Nielson admitted he hid the camera in the fitting room and that he had done so other times. He also told investigators that he had secretly recorded people many times in many locations, the complaint states. Just before police arrived at the Forever 21 store, he was watching the video feed on his cell phone from the adjacent fitting room.

Police used a search warrant to confiscate Nielson’s electronic devices and it produced an enormous amount of information. There were a large number of nude and semi-nude women in changing rooms, many of them likely under the age of 18, according to the complaint.

Officers also discovered videos from a camera that had been attached to Nielson’s shoe or lower pant leg. He would stick his foot under the barrier between changing rooms and capture videos of the women within the adjacent room, the complaint states. In one video, Nielson accidentally captured his face in the mirror.

Officers also recovered secretly recorded videos of students at the Elk River High School as well as videos of young, teenage girls at swimming pools, parks, and other areas, according to the complaint.

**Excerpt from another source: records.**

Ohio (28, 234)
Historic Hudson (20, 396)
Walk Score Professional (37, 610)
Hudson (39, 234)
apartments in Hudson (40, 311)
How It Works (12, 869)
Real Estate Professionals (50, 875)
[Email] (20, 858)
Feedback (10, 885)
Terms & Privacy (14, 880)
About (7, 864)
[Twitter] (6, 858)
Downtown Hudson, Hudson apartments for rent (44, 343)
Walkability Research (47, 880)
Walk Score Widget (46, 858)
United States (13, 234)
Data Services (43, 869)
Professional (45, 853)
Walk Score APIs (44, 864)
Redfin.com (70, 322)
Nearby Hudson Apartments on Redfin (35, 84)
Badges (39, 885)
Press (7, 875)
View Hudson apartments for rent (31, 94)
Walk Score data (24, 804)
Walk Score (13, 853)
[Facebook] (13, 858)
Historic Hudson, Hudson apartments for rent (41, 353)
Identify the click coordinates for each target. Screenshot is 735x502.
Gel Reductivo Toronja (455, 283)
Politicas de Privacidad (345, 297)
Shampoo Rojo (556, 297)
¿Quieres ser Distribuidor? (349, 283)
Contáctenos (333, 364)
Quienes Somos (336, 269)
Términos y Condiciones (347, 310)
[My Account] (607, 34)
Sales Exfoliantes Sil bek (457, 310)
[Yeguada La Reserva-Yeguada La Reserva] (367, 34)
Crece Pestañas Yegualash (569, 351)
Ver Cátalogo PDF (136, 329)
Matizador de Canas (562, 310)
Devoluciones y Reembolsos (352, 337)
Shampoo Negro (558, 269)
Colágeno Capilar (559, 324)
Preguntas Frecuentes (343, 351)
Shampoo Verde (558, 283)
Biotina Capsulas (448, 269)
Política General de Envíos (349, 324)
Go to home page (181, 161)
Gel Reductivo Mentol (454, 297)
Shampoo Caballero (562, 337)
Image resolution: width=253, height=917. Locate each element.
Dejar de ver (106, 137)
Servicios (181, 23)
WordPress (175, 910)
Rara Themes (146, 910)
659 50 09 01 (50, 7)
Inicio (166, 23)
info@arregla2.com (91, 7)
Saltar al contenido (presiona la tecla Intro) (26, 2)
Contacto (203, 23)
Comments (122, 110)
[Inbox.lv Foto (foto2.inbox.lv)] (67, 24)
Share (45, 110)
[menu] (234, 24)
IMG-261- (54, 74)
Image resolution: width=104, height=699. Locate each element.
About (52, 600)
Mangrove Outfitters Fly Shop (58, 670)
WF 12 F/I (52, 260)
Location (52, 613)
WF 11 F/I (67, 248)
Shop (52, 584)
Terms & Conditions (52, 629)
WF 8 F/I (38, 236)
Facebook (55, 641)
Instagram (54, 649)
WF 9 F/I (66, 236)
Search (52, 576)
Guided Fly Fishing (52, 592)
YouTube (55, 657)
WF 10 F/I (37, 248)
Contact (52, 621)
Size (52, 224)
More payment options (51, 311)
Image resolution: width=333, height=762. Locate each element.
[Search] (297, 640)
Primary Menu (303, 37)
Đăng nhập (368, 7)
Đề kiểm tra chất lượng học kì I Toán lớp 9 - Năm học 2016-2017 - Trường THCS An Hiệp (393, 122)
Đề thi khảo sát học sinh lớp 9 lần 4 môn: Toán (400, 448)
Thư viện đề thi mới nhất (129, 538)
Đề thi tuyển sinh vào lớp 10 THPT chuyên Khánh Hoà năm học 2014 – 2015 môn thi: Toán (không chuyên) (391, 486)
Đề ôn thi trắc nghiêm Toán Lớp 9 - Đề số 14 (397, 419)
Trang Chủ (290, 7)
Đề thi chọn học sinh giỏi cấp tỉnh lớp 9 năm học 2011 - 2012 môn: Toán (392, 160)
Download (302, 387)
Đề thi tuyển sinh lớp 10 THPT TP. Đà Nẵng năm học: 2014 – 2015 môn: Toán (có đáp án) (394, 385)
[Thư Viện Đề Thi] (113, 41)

Elk River Police have looked into these videos and have concluded they were not taken inside Elk River High School, but rather at a school-sanctioned event that happened outside of the high school, according to Elk River Police Captain Bob Kluntz. The police captain also noted that while inappropriate, these particular videos were not of a criminal nature.

Kluntz did say, however, the Elk River Police Department has a separate and active investigation into Nielson, and they hope to bring charges of their own in a Sherburne County court in the near future.